◆ **EXERCISE REQUIREMENTS**
All lines holding the string "computer" should be copied from the data below.

[Excerpts from a dataset]
= = = =

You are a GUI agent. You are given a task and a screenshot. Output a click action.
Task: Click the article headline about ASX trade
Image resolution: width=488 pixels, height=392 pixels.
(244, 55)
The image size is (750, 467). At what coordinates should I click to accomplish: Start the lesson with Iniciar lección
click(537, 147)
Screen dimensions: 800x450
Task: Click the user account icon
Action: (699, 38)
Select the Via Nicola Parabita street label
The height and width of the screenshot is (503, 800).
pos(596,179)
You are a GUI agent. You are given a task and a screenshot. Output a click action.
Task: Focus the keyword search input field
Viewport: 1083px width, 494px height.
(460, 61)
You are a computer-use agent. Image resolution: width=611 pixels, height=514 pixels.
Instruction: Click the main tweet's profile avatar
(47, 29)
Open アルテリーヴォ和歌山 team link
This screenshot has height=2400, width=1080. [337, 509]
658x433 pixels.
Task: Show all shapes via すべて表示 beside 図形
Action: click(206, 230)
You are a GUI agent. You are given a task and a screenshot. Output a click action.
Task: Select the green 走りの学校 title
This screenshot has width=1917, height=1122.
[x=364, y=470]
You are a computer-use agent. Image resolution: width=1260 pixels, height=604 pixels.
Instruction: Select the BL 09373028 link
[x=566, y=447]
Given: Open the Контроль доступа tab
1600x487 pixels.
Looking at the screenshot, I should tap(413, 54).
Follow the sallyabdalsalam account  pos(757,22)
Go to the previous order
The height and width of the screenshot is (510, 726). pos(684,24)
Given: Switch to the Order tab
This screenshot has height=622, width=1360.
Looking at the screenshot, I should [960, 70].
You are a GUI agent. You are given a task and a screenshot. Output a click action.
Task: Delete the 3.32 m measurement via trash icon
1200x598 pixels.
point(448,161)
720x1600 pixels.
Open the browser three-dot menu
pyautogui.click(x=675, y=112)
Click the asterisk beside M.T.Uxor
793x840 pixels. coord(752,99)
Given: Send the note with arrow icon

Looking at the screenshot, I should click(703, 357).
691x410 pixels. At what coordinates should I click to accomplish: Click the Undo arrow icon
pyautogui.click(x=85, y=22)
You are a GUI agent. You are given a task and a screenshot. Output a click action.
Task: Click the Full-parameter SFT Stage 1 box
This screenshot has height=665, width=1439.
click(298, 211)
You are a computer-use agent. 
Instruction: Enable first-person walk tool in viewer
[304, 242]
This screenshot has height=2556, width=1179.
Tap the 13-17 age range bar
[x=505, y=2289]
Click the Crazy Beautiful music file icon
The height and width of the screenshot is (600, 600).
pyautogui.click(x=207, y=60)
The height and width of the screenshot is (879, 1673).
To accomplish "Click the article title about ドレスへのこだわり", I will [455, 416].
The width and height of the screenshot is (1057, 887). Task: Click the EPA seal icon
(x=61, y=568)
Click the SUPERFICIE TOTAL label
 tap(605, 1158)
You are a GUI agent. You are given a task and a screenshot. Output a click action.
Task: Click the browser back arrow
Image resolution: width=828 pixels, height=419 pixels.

= = = =

◆ **EXERCISE RESPONSE**
You are a computer-use agent. Image resolution: width=611 pixels, height=514 pixels.
You are a computer-use agent. Image resolution: width=1260 pixels, height=604 pixels.
You are a computer-use agent. 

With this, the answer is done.